A study published in Infection Control and Hospital Epidemiology is reporting an increase of Acinetobacter, a dangerous kind of bacteria that is becoming increasingly common in U.S. hospitals.
The study used data from 300 United States hospitals from 1999 to 2006. The data showed there was more than a 300 percent increase of proportion of Acinetobacter cases resistant to the drug.
“The findings are troubling because they suggest this bacteria is becoming resistant to nearly everything in our arsenal," said Ramanan Laxminarayan, the principal investigator of Extending the Cure, a project examining antibiotic resistance at the Washington, D.C. based think-tank Resources for the Future. "There is a lot of attention on MRSA, but less on infections caused by bacteria like Acinetobacter for which there are fewer drugs in the development pipeline.

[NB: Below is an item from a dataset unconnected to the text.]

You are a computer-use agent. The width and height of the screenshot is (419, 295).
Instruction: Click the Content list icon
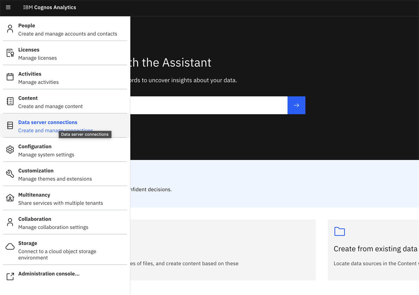9,101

While all drug resistance is of concern, it is particularly worrying in the case of bugs for which we have few treatment options."
According to the researchers more than 65,000 people in the US died as a result of overuse of antibiotics in humans and animals last year.

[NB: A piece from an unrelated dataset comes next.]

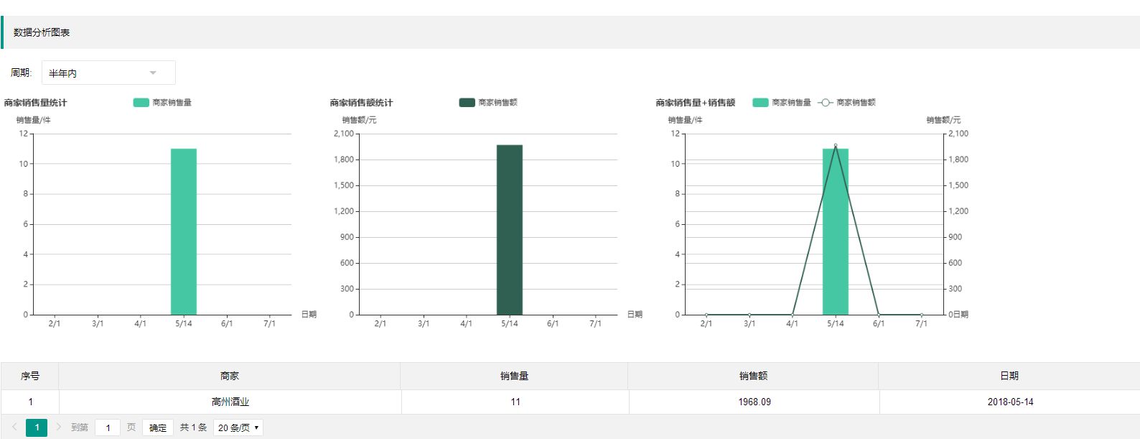Toggle 商家销售量 legend in combined chart
The width and height of the screenshot is (1140, 439).
click(x=782, y=103)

The United States uses 50 percent of the world's antibiotics, which comes to 35 million pounds a year.
“This is a living breathing problem, it’s the big bad wolf and it’s knocking at our door. It’s here. It’s arrived.” says Dr. Vance Fowler, and infectious disease specialist at Duke University.John Hopkins University health scientist, Dr. Ellen Silbergeld states “there’s no doubt that drug use n farm animals is a major driver of antimicrobial resistance worldwide.”
Scientists from the University of Illinois College of Medicine are stating that genetic analysis of human gastrointestinal tracts are home to over 100,000 billion individual micro-organisms and more that 90 percent of the cells in our bodies are non-human.

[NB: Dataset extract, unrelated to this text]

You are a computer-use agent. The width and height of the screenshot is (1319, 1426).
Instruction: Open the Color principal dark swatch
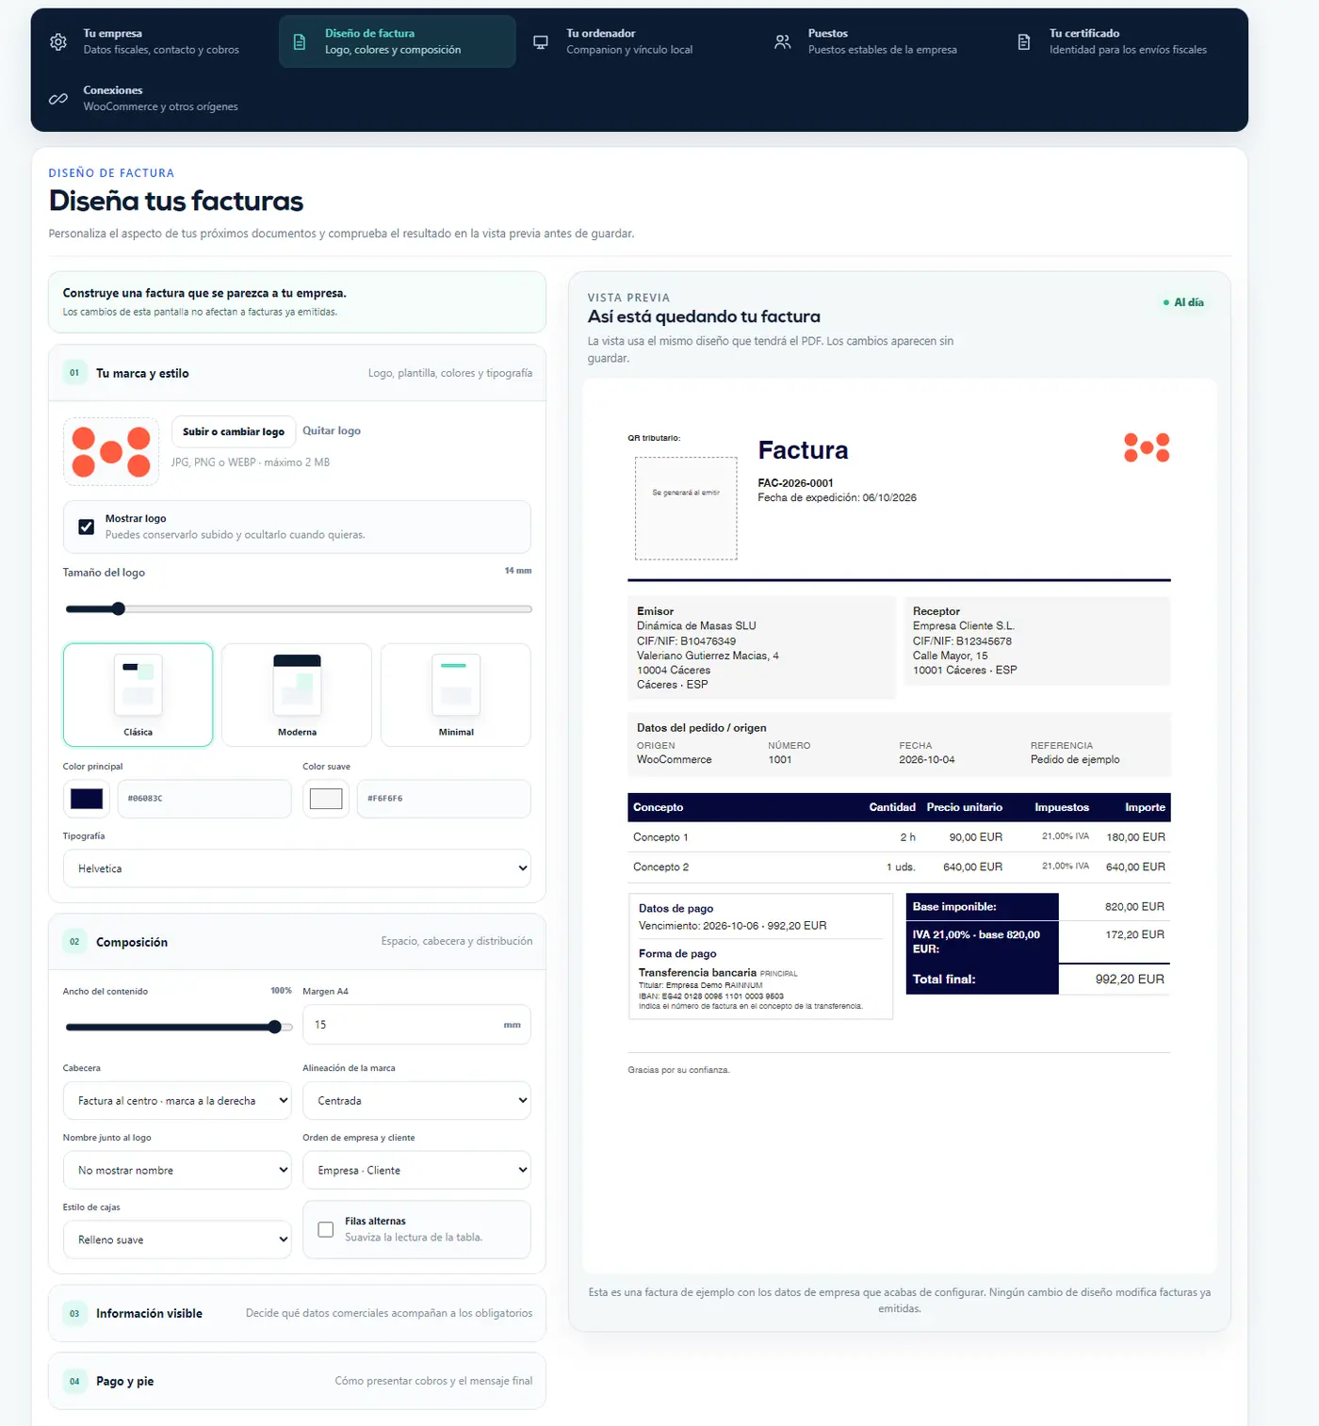click(87, 799)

Antibiotics kill off 90 percent of the cells in the body. This leads to a disruption of the ecosystem within cause a loss of the cells ability to talk to one another. This process has enabled superbugs to have the upper hand.
“The body is a magnificent living, self-healing ecosystem and antibiotics are causing massive cellucide and disrupting the quorum language of immune cells, leaving us vulnerable to viruses," said Dr. Yanick, President of the American Academy of Quantum Medicine.